Wednesday, December 12, 2012

AMERICANS ABANDON THE CAR


WHY VERMONTERS—AND AMERICANS—ABANDONING THEIR CAR BECAME A TREND FOR NOW AND THE FUTURE AND NOT AN ABERRATION
...or why bus, commuter rail, and Amtrak grow and car travel stalls and slides backward
If economics historically gets tagged with being the “dismal science” then transportation economics deserves placemet as the muck at the bottom of the economic swamp. For a century transportation economics mostly remained deep inside the academic walls. Moving goods mostly addressed costs and efficiencies moving a carload of freight from factory to port to a destination whether that be a coal fired electric plant or after warehousing and braking the carload down, delivery by a firm like UPS to a customer on main street.
When dealing with moving people from place to place, transportation economics mostly examined large metropolitan areas for where to put the next subway stop, bus route, or airport hub. Household transport economics started and ended from the advent of the car with the household car—the numbers of car per household, annual growth in car travel, new holiday car travel records, how high could driver licensing percentage could go among the driving age population, highway crash statistics, etc.
But beginning about 1990 a shift began, a tectonic shift with more and more statistics showing a slowing—and now even a decline—in car travel. Statistics now show a drop of young people getting drives licenses in a 15 year study 1995-2010, and in Burlington, VT a sudden abandoning by about 500 commuters to and from the Queen City for the commuter “Link” services operated by the Chittenden Country Transportation Authority (CCTA). Oh, one more statistic—nationally the median household expenditure for transportation which reached as high as 19-20 percent at times dropped to 16.0 in 2008-2009, according to the U.S. Bureau of Labor Statistics.
Behind the tectonic shifts, there appear to be two extremely powerful economic forces which together determine the economics of the household at work. And, those two powerful economic forces tell us we have not seen anything yet on the drive by households to shed high cost driving for either public transportation or just not making certain trips altogether. Those two forces are: basic wages and the cost of housing. The best measure of a nation's income and trends comes in the “average manufacturing hourly wage” data. That average wage peaked about 1970 and since 1980 dipped slightly during the interim and now sits about the same level $19.14 (August 2012, average hourly manufacturing wage for “production and non-supervisory employees”). Simply, little has changed in the income of the typical worker in manufacturing in the U.S. in over three decades.
The second major factor affecting transportation for households is the cost of housing. Here the news gets even worse. From 1980 to 2009 in constant 2000 dollars, median rent (usually a two bedroom unit) increased from $376 to $689 monthly, 83%. So, no real increase in wages for three decades and housing cost rising over 80%. What do these have to do with transportation? Or with households cutting back with expensive local transportation represented by the car and its 50-cent-a-mile typical expense (the current reimbursement Federally approved rate)? Simply there is a very strong economic force in the decision making of households to minimize the joint cost of housing and transportation, the two areas that consume about half (49% for families in 2011) of the average households. So we have experienced three decades of flat manufacturing wages and during that time an 80% increase in housing costs as measured by the median rents. Finally, the periodic national travel survey reveals that from 2001 through 2009 for every age group travel by car declined with he largest decline in miles of travel, an average of 20%, came in the under-30 age group.

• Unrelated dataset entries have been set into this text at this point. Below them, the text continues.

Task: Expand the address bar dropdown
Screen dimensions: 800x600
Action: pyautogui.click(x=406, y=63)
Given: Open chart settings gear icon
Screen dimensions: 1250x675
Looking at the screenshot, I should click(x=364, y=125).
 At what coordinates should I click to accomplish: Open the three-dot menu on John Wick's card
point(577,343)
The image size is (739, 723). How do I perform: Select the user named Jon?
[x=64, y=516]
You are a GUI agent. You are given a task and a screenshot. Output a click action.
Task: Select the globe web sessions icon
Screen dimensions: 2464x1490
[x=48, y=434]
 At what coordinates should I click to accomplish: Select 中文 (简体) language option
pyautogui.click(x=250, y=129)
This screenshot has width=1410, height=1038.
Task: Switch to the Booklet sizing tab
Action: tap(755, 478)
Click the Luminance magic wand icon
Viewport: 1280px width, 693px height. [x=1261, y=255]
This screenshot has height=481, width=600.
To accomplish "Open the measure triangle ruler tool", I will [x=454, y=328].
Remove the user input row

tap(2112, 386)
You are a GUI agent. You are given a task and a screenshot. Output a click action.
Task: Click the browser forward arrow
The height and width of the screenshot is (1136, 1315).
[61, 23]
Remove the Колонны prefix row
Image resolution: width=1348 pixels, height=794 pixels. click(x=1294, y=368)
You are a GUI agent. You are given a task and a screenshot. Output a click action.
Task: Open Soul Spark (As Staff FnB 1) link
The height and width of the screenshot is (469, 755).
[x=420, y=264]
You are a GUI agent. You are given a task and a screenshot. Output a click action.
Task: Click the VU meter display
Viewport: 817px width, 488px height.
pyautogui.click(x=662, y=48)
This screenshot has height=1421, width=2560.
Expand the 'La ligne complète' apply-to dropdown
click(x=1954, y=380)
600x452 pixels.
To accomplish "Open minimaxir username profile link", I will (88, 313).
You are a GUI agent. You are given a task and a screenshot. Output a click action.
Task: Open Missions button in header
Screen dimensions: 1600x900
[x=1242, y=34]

Where does that leave a household who for a long time experienced the pressures of rising housing costs and no wage increases—everything else being equal. Reducing housing costs represent a far more difficult short term possibility (long term too!) to change than transportation costs. When an opportunity to more than halve the cost of a necessary trip—getting to and from work, for example—it is no surprise why a commuter between Burlington and Montpelier chooses a Link commuter bus costing 10 cents a mile versus solo driving at 50 cents a mile—a daily saving of $32 based on the 80-mile roundtrip by Link service priced at $8 and $40 for the solo drive. Finally, with these two factors at work it comes as little surprise that the growth of outer suburbs of metropolitan areas over the past two decades suddenly ended and that in many metropolitan areas the long term decline in city centers ended an in many cases central cities gained population. The housing and transportation cost relationship fully explains these two metropolitan developments.
What's more there appears little change in the future of the increasing housing-transportation cost to the household—the household faces increased housing cost over and above inflation and car travel costs doing the same. Perhaps this relationship explains why when the Boston area transit agency increased fares on bus-subway-commuter rail services by 23% early this summer there was no drop in passenger numbers. The increase in public transit fares were insufficient for a typical household commuter or transit user to switch to an alternative, such as the car, and those who used transit were not “cruising” or taking public transport just to see the countryside, they were making mostly necessary trips to work, professional appointments, school, etc.
We can expect that there will be a continued abandoning of the car for necessary trips—and even for discretionary trips—if reasonably priced service alternatives are provided—right now that is really just about any public transit, including Amtrak, which generally enjoys high single digit and double digit growth each year.